Failover for Jira Data Center
As Jira becomes a mission critical resource in your organization, maximizing application uptime becomes a prime consideration. Data Center is your solution for High Availability and performance at scale via clustering technology.
Data Center achieves High Availability via a multi-node cluster where-by all nodes are active, there are no passive nodes. For example if you have a three node cluster all serving requests when one node fails the remaining two nodes will handle all requests. This gives the administrator the opportunity to fix the failed node without impacting end users. Users on the failed node will be automatically redirected to one of the other nodes upon their next request and will be required to login again to the new node.
We recommend that your users check the "Remember me" checkbox at login so that they can login faster if their node goes down. Please also note that session based tasks such as 'bulk edit' will need to be restarted if a node goes down during the task.

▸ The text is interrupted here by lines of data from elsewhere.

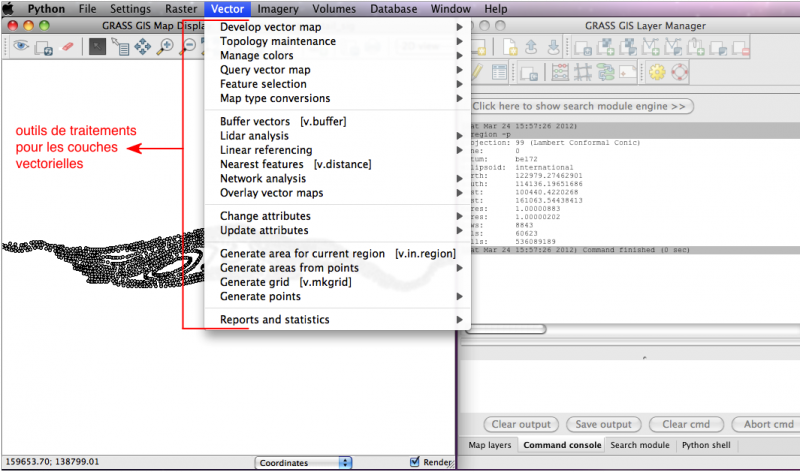This screenshot has height=472, width=800.
Task: Click the Zoom in magnifier icon
Action: (x=166, y=45)
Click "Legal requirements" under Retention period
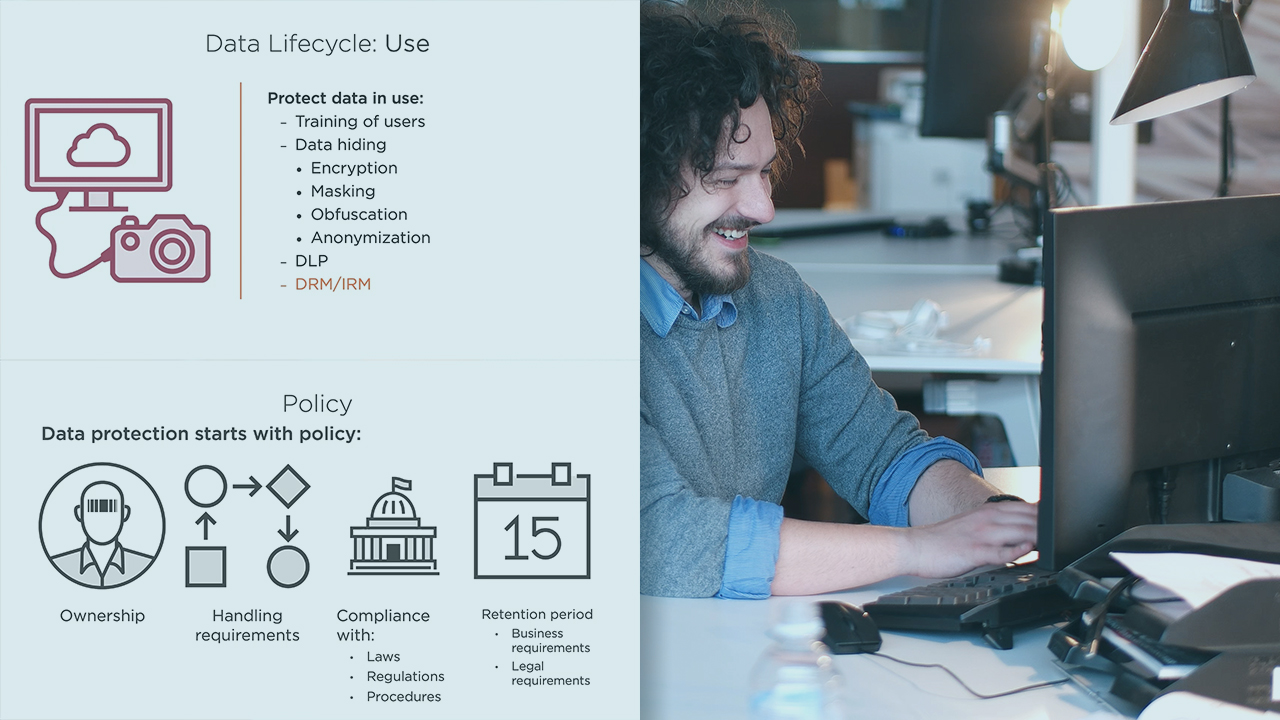Image resolution: width=1280 pixels, height=720 pixels. [x=550, y=673]
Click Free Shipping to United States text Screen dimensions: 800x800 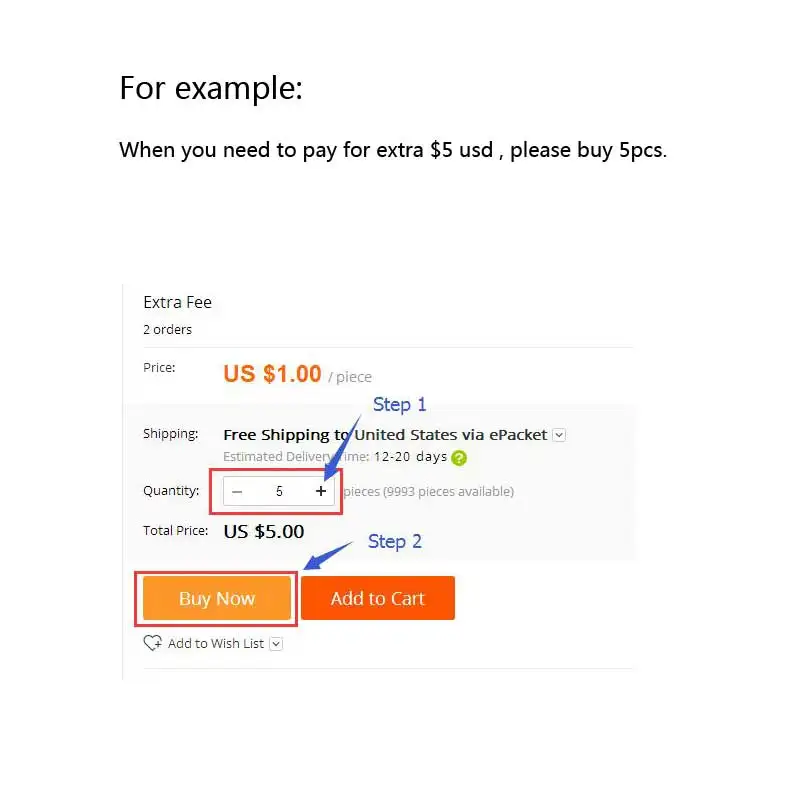tap(385, 435)
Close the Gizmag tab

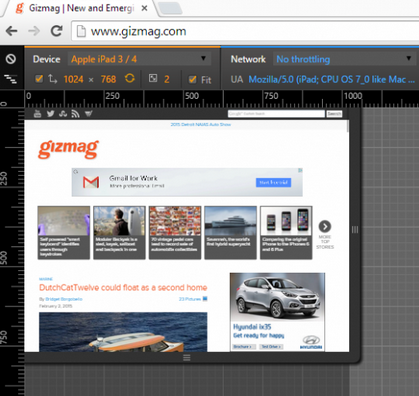point(144,8)
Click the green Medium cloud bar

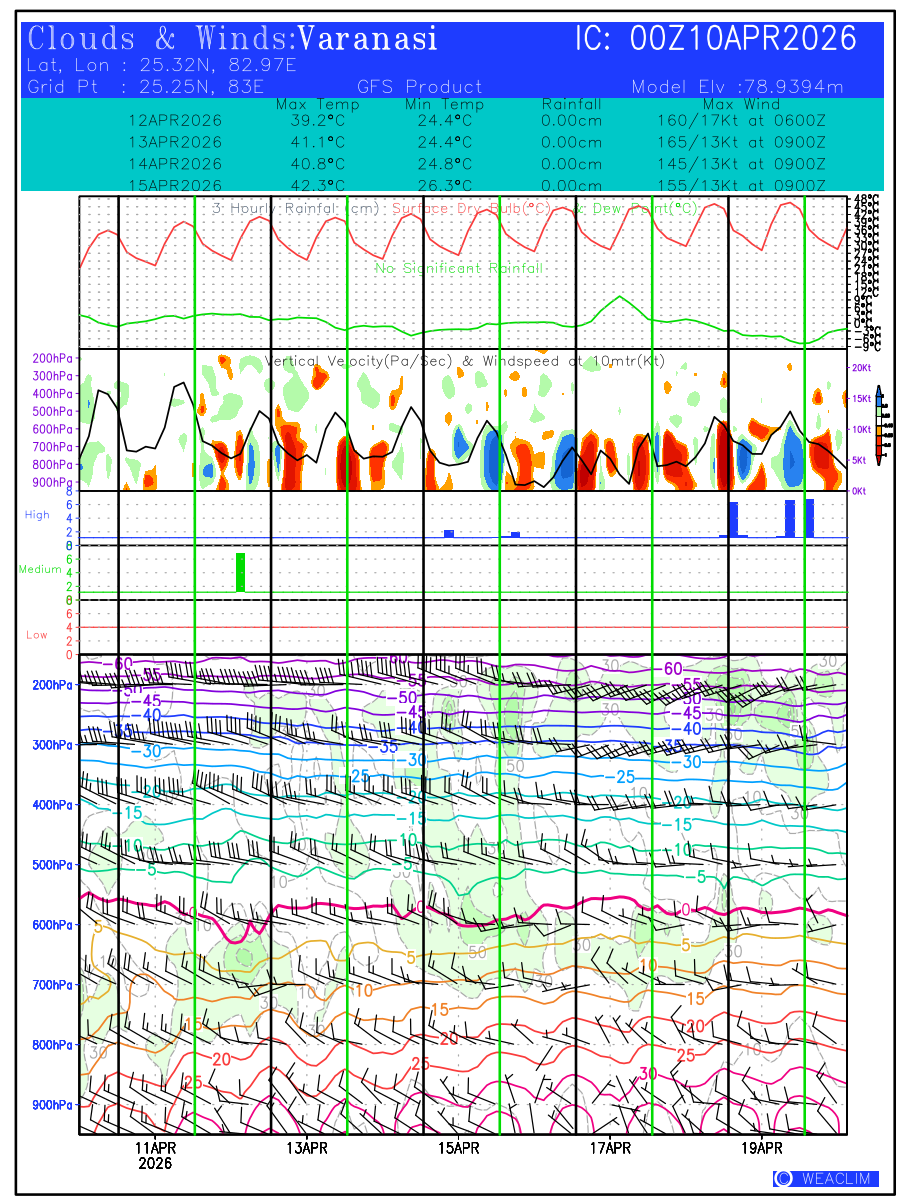tap(240, 572)
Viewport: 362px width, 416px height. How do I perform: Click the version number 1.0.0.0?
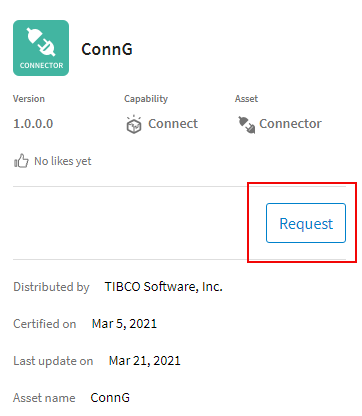(x=33, y=124)
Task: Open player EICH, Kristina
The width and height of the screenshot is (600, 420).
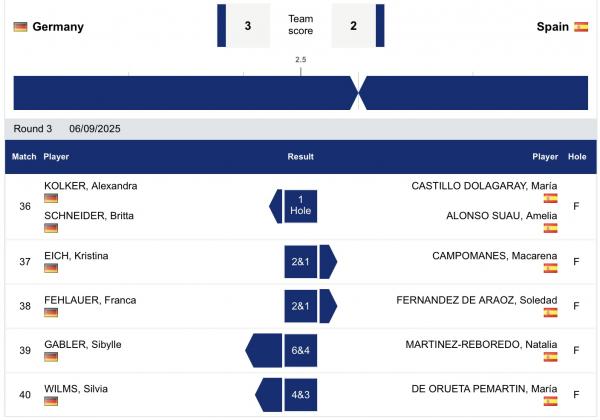Action: tap(76, 256)
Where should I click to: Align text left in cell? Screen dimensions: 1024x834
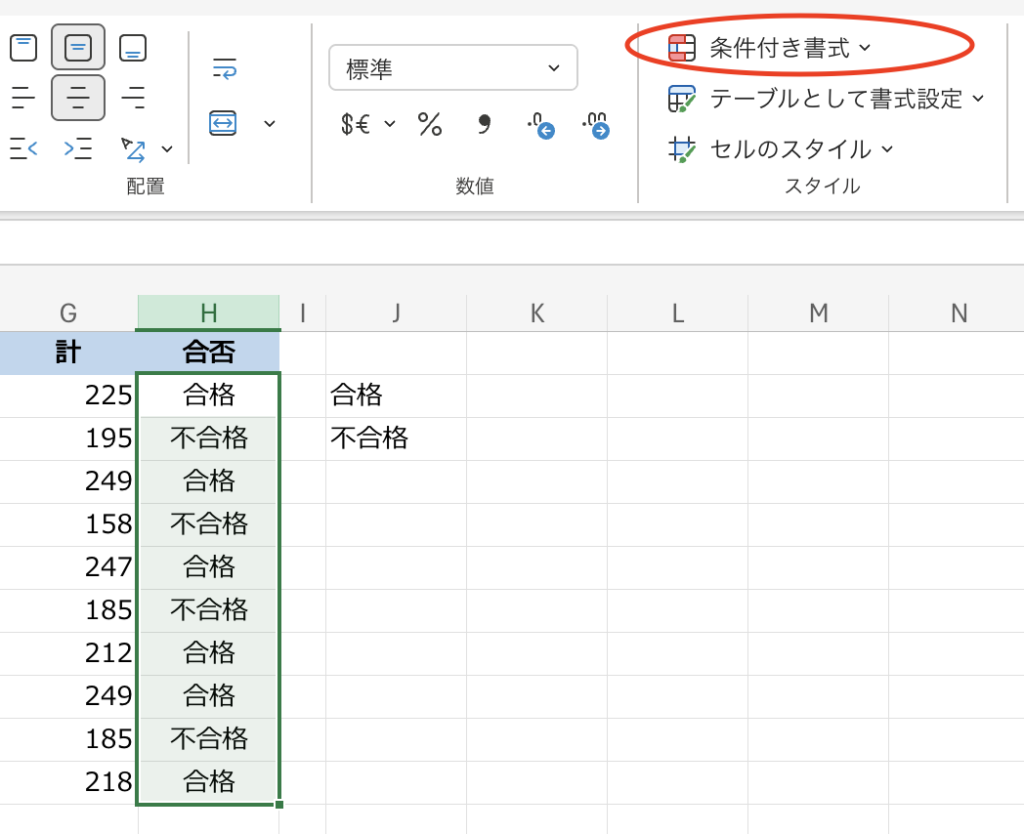point(23,98)

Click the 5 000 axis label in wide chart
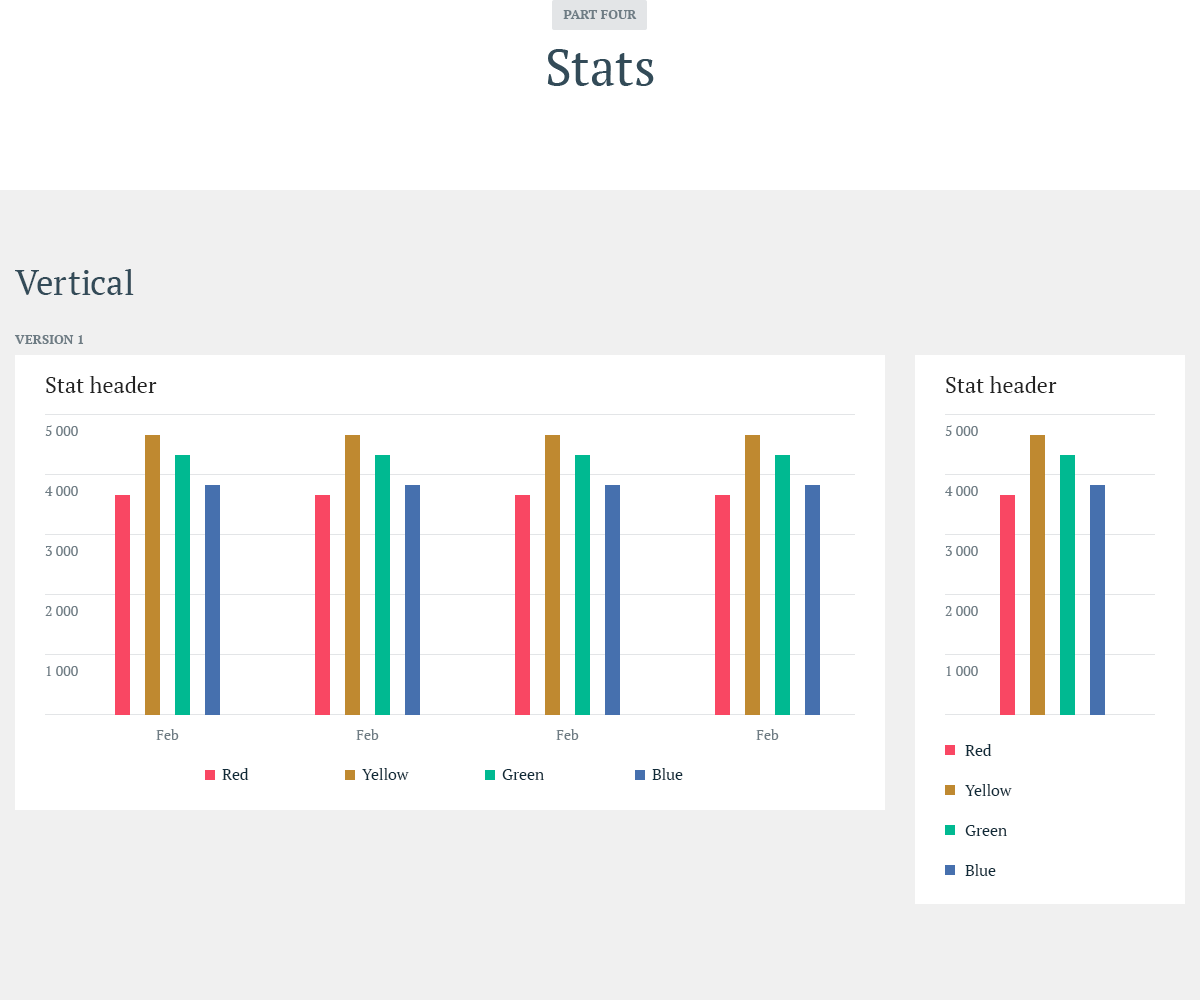pyautogui.click(x=62, y=431)
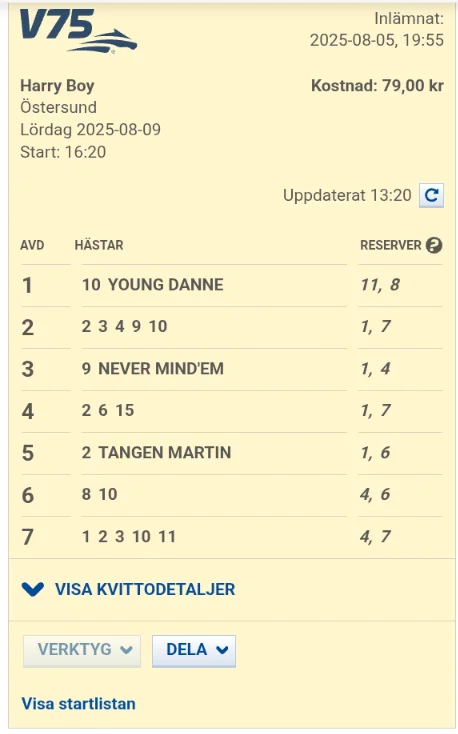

Below is the basic architectural diagram for Data Center:
Failover in the event of an outage is handled by the load balancer referenced in the system diagram above. The Data Center application is load balancer agnostic, meaning any type of hardware or software based load balancer will work, given that it has been configured with cookie based session affinity. You can administer the load balancer as you would with any other application such that traffic is directed to nodes in a round-robin fashion or based on concurrent load, whatever works best for your organization. Furthermore the load balancer can be used to direct particular types of traffic to specific nodes.
Data Center also provides disaster recovery failover in the event of a system-wide outage. An offsite disaster recovery system can be deployed in "disaster recovery mode." The Jira application will share application indexes from production to this disaster recovery site such that in the event of a system wide outage the disaster recovery system can come online much more quickly. To activate the disaster recovery system, first the system must be turned on, then traffic will need to be directed away from the production environment and to the disaster recovery system, this is typically done through DNS rules. Provided that the database and shared file system is regularly backed up from production to the DR site, downtime will be dramatically reduced even in the event of a disaster.